10 Most Disturbing Items Police Found in Ed Gein’s House

Key Takeaways
- Ed Gein’s farmhouse was filled with horrifying objects crafted from human remains, including masks, furniture, and a full skin suit.
- Many of these remains came from grave robbing, showing his deep psychological trauma and obsession with his deceased mother.
“The House of Horrors That Inspired Hollywood’s Scariest Killers”
When police entered Ed Gein’s remote farmhouse in Plainfield, Wisconsin, on November 16, 1957, they expected to solve the disappearance of a local woman. What they found inside was far beyond anything they could imagine — a nightmarish scene filled with human remains turned into everyday objects.
Ed Gein, the quiet farmer who inspired Psycho, Texas Chainsaw Massacre, and Silence of the Lambs, had turned his home into a macabre workshop. From furniture stitched with human skin to masks made from real faces, here are the 10 most disturbing items police discovered inside his house of horrors
1. Human Skin Lampshades
One of the most infamous discoveries was a collection of lampshades made entirely from human skin. Gein had carefully tanned and stitched pieces together, turning them into household items. It showed how he blurred the line between life and death — treating human bodies as craft material.
2. Bowls Made from Human Skulls
Police found several bowls carved from human skulls, placed casually on shelves and tables. These were believed to be from bodies Gein had exhumed from nearby graveyards. They revealed his twisted obsession with transforming human remains into “useful” objects.
3. Masks Crafted from Human Faces

Credit : Biography
Perhaps the most disturbing items were masks made from the skin of women’s faces, complete with preserved features.

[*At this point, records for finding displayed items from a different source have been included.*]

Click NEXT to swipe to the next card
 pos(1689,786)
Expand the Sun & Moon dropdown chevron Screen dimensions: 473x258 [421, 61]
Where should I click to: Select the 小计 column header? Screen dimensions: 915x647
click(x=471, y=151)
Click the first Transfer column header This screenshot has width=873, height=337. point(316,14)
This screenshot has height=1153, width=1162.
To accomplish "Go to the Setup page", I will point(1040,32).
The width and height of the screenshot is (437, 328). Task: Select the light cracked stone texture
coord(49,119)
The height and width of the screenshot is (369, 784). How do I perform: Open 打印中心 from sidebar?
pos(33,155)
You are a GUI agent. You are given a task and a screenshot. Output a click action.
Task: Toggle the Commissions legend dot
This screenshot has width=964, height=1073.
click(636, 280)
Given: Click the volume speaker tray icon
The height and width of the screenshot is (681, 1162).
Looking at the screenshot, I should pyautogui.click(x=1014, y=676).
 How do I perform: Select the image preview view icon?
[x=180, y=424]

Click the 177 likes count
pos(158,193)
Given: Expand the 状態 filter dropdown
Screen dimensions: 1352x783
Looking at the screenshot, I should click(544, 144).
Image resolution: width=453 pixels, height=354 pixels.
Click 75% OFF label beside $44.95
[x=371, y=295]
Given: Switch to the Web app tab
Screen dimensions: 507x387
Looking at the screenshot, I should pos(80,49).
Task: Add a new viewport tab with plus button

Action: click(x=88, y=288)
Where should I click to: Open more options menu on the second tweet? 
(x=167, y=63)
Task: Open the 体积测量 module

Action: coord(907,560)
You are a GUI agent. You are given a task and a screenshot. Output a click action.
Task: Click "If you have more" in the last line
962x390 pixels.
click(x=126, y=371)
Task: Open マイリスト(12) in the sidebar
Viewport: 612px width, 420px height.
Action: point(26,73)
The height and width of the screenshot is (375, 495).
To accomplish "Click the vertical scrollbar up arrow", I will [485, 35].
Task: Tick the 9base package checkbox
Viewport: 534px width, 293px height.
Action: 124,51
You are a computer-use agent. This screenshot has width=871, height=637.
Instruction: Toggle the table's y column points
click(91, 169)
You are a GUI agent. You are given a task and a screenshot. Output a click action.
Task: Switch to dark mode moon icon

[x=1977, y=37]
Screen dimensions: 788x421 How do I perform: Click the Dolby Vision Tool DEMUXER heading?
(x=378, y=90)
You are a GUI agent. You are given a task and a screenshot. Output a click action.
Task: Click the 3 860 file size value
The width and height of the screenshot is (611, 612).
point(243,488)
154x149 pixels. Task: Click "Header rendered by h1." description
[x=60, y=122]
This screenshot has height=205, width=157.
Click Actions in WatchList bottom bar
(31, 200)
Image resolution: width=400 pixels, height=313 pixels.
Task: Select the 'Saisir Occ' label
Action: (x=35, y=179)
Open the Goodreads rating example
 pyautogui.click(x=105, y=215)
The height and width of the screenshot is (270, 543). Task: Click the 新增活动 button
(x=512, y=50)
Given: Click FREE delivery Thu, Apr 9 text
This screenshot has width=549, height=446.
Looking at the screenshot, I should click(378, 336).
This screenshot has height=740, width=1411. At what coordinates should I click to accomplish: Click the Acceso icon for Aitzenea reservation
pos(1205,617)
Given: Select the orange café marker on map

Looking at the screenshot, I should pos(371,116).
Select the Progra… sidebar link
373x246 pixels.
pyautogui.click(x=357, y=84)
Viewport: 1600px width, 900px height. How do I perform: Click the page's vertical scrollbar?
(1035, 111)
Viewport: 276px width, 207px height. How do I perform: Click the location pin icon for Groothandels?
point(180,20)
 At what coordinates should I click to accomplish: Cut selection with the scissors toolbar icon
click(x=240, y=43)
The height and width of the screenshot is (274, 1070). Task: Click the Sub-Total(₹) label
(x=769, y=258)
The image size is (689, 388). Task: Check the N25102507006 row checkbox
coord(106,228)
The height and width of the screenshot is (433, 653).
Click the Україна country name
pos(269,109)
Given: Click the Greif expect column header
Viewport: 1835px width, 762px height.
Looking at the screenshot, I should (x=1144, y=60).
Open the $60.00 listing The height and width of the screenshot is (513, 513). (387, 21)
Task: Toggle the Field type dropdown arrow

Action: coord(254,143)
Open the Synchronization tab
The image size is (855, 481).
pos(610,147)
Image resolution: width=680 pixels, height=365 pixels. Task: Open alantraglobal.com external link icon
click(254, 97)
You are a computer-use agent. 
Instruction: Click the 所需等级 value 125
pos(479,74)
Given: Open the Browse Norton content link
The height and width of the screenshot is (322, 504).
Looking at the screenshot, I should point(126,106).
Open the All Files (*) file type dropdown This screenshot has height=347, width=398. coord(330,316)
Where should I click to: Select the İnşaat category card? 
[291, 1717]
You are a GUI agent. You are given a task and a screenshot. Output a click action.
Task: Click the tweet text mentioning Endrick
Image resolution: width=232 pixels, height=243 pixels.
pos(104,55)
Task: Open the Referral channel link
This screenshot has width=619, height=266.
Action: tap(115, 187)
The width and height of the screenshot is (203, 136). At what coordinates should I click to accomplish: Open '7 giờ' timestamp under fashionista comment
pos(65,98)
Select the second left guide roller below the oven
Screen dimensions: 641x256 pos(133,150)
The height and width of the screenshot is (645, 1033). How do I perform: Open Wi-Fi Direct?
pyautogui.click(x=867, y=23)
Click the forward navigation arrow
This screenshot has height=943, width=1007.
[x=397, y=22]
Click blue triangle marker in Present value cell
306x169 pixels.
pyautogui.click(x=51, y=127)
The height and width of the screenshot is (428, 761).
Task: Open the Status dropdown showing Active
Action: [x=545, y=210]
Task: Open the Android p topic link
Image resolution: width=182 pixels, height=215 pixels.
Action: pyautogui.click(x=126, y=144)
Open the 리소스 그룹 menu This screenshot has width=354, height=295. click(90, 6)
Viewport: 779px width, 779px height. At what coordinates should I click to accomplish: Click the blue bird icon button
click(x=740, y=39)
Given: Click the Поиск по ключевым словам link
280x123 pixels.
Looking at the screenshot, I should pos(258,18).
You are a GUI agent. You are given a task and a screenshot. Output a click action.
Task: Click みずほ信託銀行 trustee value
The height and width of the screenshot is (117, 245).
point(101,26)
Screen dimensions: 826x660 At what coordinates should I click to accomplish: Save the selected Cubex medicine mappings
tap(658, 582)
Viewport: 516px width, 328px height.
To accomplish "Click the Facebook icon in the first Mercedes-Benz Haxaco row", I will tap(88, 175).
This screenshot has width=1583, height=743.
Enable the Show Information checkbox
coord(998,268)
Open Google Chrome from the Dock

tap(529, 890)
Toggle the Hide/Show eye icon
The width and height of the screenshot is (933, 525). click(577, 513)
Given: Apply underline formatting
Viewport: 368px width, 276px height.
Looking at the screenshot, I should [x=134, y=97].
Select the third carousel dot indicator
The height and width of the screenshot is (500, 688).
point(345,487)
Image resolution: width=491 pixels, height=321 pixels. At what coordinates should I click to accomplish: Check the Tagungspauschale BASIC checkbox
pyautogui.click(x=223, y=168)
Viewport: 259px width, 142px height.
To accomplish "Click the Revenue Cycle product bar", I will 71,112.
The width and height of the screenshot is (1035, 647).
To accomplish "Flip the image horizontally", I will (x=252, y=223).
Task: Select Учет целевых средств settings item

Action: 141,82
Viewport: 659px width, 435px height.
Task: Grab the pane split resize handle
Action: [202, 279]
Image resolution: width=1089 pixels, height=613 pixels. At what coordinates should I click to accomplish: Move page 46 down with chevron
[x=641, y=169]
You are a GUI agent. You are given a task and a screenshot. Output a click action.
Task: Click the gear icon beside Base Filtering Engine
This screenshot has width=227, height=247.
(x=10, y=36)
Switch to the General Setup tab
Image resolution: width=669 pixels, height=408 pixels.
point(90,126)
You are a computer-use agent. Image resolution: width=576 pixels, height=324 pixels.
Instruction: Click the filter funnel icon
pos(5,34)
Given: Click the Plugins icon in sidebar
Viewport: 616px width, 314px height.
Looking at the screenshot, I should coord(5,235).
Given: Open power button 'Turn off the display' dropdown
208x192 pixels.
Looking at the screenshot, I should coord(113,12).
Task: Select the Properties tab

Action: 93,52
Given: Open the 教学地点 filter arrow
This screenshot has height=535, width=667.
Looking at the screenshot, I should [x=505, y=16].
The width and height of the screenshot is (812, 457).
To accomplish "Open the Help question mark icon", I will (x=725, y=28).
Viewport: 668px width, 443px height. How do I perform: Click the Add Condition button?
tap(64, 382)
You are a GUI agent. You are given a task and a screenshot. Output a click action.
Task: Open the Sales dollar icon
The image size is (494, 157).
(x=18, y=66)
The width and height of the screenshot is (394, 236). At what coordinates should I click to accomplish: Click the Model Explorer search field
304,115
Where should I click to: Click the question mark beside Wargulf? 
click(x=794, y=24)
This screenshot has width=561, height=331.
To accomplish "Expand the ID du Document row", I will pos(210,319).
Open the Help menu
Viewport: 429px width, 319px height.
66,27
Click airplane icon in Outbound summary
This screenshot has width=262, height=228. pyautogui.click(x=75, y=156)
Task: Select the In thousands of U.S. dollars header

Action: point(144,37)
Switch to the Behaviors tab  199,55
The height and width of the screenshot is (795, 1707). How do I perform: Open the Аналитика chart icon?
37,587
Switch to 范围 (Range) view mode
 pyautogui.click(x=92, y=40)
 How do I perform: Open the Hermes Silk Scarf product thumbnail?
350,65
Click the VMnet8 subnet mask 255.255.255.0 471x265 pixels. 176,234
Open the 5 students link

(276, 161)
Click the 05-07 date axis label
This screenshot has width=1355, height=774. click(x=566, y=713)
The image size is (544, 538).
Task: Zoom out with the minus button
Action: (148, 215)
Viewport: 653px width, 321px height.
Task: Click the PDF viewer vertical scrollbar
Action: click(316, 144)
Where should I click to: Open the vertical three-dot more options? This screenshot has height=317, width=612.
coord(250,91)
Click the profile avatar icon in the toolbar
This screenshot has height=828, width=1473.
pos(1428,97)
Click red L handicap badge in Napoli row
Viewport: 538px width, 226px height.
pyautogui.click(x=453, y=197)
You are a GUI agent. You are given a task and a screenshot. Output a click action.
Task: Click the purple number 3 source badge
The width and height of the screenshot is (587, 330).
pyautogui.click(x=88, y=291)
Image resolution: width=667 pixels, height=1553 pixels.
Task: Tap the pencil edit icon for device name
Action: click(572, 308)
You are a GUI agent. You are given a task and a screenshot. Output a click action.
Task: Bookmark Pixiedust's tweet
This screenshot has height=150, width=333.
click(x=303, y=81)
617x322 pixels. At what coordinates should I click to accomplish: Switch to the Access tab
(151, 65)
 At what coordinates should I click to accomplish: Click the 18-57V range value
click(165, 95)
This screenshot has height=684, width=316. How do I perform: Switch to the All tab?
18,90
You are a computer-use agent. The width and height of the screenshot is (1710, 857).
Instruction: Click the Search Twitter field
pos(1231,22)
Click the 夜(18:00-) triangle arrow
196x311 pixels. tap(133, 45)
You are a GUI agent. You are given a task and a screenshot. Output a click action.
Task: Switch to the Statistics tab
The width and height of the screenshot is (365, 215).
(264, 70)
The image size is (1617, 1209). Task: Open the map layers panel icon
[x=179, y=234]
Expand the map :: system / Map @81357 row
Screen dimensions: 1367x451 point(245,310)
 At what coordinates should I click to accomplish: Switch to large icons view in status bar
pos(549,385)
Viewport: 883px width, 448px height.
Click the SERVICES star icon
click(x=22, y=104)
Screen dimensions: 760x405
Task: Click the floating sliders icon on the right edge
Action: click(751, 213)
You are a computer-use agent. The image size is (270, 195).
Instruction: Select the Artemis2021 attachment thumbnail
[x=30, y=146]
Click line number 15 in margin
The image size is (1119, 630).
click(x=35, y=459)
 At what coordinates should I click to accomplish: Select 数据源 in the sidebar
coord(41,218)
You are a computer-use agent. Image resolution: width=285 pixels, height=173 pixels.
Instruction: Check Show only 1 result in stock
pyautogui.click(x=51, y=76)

Gein reportedly wore these masks during his disturbing rituals, trying to “become” the women he exhumed — or even his mother.
4. A Corset Made from a Woman’s Torso
Among the gruesome clothing items was a corset fashioned from a woman’s upper body, including breasts and torso skin. Investigators believed Gein wore it along with other human-skin garments in an attempt to transform himself into a woman — or his idealized version of his mother.
5. A “Skin Suit” for Transformation Rituals
Gein’s most shocking creation was a full “skin suit” sewn from multiple female bodies. This suit included leggings made from skin and was reportedly used during nighttime rituals where he would wear it to feel “reborn” as a woman. This horrifying detail inspired the character Buffalo Bill in The Silence of the Lambs.
6. Nipple Belt
Police discovered a belt made from human nipples — possibly the most grotesque example of Gein’s twisted handiwork. Each piece was meticulously stitched together, a chilling example of how far his madness had gone.
7. Chair Covered in Human Skin
In his living room, police uncovered a chair upholstered with human skin, blending horror into the mundane. It wasn’t just an artifact — it showed how Gein incorporated death into everyday life, surrounding himself with the remains of his victims and grave-robbing targets.
8. Box of Female Genitals

Investigators found a box filled with preserved female genitals, some reportedly painted or decorated. This suggested necrophilic tendencies and an obsession with the female form — deeply tied to his psychological issues and hatred/fear of women.
9. Gloves Made from Human Skin
Gein also crafted gloves sewn from human skin, wearing them as part of his disturbing rituals. It was another attempt to inhabit the physical “form” of the women he exhumed or killed — an extension of his desire to transform himself completely.
10. Bernice Worden’s Head in a Paper Bag
Finally, the most direct evidence of murder: police found the decapitated head of Bernice Worden, a local store owner he had killed, inside a paper bag. Her heart was found near the stove, and her body hung upside down in a shed, butchered like an animal — confirming that Gein’s obsession had escalated to murder.
The House That Changed Horror Forever
The horrors uncovered inside Ed Gein’s home shocked America and reshaped how we think about killers. He wasn’t just a murderer — he was a graverobber, body snatcher, and craftsman of death. His crimes have echoed for decades, inspiring some of cinema’s most terrifying villains and reminding us that sometimes, reality is far darker than fiction.
FAQs
Q1: What did police find in Ed Gein’s house?
Police discovered horrifying objects made from human remains, including skin lampshades, skull bowls, masks, a “skin suit,” and a nipple belt.
Q2: How many people did Ed Gein kill?
Only two murders were proven — Bernice Worden and Mary Hogan — but he exhumed several bodies from graveyards for his gruesome creations.
Q3: Why did Ed Gein make objects from human remains?
Gein was mentally unstable and obsessed with his mother. He used grave-robbing and body parts to create items as part of disturbing rituals and identity fantasies.